The irony is I would really like to sit on a jury. It would be interesting. But I usually end up saying something that makes the lawyers nervous, so I'm gone. For example, years ago one asked why he would want me on his jury. I said: "If you have a strong case." Done.
Yesterday, I really wanted to get out of it because of an unusual work situation, and they anticipated a five day trial. That would have been a problem.
my wife has gotten called 4 times in the last 10 years... every time we call the jury manager and talk with her. Each time my wife has been excused or pushed back 6 months. She just got called again last month, she's now back on the list for Jan 2012.

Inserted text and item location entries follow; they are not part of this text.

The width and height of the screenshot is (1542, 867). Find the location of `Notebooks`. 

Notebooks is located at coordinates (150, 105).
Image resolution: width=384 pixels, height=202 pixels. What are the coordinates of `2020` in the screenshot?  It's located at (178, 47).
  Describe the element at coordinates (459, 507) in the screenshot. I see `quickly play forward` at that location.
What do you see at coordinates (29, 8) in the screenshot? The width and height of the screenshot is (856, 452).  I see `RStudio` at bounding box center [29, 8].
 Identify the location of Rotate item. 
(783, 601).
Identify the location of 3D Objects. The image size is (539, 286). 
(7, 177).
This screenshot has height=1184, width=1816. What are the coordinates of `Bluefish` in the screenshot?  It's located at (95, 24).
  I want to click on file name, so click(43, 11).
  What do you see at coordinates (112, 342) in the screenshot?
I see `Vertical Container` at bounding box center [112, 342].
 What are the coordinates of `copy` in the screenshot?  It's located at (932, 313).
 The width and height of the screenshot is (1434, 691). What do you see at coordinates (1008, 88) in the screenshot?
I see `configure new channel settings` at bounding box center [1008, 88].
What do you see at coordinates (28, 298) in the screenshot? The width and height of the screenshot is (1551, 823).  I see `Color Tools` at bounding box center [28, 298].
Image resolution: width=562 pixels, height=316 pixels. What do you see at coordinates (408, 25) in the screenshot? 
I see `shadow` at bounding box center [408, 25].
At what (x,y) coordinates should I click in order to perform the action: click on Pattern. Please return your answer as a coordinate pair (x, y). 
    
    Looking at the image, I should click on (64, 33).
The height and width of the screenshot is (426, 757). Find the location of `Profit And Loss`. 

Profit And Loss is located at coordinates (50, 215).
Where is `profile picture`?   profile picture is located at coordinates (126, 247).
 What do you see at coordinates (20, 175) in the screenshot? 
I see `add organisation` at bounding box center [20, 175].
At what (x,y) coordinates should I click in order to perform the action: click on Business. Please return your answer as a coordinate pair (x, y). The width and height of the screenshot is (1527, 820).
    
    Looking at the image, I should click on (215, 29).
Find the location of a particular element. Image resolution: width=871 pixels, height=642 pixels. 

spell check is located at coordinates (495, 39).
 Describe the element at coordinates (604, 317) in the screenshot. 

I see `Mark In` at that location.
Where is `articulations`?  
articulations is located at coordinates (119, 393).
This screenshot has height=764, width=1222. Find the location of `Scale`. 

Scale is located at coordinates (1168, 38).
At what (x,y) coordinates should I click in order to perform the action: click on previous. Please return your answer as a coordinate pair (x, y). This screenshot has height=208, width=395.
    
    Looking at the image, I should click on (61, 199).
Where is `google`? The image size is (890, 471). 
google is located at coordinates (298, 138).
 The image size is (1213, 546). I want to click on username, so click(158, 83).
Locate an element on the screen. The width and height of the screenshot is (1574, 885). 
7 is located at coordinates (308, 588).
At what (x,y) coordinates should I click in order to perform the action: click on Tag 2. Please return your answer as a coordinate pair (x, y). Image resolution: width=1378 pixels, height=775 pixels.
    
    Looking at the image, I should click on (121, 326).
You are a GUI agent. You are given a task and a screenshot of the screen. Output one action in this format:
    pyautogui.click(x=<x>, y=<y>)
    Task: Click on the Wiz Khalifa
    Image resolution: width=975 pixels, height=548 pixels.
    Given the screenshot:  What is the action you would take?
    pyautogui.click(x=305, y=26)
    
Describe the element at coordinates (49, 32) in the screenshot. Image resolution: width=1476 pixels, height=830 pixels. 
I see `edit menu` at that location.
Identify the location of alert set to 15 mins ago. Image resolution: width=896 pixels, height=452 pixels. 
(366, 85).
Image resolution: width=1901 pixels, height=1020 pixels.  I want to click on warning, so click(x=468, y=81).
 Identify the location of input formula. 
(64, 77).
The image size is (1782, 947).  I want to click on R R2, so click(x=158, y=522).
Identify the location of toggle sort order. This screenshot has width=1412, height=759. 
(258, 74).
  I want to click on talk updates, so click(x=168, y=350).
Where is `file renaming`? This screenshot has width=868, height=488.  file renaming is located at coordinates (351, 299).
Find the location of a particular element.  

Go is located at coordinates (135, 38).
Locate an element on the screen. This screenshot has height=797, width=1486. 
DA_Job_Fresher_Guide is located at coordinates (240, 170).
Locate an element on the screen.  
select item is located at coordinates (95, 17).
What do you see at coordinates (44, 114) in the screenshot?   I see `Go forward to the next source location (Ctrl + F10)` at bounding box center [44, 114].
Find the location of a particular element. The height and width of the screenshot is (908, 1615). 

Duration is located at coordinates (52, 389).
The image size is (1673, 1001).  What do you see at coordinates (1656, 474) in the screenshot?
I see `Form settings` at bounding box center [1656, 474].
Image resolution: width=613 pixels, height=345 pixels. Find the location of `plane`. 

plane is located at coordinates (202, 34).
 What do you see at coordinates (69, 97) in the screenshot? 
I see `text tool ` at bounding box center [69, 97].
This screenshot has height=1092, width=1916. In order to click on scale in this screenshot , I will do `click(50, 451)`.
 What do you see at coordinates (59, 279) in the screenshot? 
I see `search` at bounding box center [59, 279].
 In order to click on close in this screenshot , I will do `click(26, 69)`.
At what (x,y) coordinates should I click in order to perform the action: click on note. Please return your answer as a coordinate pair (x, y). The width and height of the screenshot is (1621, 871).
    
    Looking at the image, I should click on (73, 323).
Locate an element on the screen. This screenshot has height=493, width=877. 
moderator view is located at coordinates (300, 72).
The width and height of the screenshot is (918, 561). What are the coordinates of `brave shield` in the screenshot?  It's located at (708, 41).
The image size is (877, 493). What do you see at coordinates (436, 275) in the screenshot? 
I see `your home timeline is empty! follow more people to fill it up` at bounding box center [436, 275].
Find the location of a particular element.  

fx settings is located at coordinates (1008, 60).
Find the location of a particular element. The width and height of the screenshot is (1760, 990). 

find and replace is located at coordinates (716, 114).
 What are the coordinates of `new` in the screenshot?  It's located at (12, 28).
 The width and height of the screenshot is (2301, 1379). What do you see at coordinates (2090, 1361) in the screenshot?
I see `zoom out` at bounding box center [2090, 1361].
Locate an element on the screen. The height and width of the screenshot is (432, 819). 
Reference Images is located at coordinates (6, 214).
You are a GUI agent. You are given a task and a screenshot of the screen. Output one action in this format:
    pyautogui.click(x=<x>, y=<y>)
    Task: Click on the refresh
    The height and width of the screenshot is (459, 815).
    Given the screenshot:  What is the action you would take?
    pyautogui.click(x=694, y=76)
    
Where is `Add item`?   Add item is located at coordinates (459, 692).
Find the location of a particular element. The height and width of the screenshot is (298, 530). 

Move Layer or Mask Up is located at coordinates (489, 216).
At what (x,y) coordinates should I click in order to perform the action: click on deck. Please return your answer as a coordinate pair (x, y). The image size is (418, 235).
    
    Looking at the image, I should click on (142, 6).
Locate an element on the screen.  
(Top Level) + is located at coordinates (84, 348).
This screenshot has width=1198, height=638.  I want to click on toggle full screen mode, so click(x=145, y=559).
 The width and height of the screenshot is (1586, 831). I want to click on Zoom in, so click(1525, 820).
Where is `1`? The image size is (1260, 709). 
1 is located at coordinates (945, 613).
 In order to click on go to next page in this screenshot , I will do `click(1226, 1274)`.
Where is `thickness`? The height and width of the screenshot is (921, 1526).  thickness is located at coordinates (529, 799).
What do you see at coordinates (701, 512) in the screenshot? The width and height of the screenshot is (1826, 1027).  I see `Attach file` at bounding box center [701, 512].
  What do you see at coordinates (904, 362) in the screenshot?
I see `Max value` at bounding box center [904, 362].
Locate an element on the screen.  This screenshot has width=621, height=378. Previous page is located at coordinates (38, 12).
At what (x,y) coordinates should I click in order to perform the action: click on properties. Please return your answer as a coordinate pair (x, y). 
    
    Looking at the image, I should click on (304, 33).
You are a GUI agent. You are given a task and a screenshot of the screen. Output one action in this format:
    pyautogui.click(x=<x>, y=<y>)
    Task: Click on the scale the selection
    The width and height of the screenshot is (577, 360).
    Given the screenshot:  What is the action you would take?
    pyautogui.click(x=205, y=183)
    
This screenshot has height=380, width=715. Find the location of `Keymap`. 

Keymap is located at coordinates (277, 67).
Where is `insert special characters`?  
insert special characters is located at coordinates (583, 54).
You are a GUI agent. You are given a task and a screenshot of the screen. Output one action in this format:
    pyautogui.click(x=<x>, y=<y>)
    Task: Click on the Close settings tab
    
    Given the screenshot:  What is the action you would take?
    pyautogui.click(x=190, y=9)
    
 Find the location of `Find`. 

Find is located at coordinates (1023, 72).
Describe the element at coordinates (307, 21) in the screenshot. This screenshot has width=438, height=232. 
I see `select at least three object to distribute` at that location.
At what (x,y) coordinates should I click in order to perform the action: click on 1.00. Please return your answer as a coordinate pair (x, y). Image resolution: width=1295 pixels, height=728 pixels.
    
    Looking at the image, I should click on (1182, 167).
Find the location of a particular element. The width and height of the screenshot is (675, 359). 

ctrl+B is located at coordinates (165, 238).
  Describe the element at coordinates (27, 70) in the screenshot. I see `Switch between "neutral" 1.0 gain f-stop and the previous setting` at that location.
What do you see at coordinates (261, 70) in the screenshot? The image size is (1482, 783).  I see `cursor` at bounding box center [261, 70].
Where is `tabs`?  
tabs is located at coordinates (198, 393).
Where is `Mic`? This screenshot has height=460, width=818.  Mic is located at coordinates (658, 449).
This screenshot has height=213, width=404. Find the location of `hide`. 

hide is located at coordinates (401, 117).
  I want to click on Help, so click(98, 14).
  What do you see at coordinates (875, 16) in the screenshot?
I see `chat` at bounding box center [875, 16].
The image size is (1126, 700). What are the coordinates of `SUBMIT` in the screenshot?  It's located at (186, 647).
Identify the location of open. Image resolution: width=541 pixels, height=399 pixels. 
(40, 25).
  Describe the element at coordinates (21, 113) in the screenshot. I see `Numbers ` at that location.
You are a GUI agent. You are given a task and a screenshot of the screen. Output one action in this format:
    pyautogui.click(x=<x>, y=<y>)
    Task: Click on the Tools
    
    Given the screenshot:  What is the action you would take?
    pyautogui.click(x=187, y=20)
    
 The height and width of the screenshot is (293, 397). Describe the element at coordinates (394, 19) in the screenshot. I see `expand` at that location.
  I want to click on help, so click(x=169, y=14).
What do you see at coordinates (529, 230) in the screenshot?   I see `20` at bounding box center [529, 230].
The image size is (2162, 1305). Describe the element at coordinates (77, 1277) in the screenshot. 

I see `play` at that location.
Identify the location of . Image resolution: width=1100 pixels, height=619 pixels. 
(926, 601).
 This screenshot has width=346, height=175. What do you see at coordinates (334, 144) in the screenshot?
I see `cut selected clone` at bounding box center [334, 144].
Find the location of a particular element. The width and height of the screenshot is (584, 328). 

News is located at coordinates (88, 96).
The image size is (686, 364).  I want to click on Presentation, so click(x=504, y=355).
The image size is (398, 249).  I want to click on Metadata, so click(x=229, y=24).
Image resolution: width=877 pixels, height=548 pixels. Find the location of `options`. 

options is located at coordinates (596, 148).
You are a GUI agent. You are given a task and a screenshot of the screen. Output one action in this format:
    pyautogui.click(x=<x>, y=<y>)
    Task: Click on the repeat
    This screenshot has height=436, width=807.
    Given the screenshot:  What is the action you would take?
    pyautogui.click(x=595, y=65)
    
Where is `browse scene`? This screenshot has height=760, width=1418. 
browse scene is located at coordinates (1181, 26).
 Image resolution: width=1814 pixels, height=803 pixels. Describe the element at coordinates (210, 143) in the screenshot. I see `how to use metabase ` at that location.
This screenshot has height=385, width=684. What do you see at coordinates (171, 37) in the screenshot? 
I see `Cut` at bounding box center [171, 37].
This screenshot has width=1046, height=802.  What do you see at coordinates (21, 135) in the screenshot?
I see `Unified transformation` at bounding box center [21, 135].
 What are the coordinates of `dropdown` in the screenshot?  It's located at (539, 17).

Perhaps you were "risking your livelihood" via your job performance when you were actually showing up at work every day, and the termination coinciding with your jury duty was purely coincidence?
First time I was called we were all dismissed at noon, second time I as called was about 6 months (had moved) later so I just provided the dates and I didn't have to go.
I have a family member who is currently serving on a grand jury. Once a week for up to 18-months, longer if necessary. The start date was delayed about 2 months because the prior session went over their 18 months. She was able to get the one day a week covered at her work and has since retired so now it's not so much a problem, but they said up front if you're picked there is pretty much no way out.
Not likely. I have a very strong work ethic. Pawn shops aren't exactly known for their good ethics. In addition they said I would get paid for the time at jury duty before I ended up getting chosen to serve. Needless to say I never got paid for that time.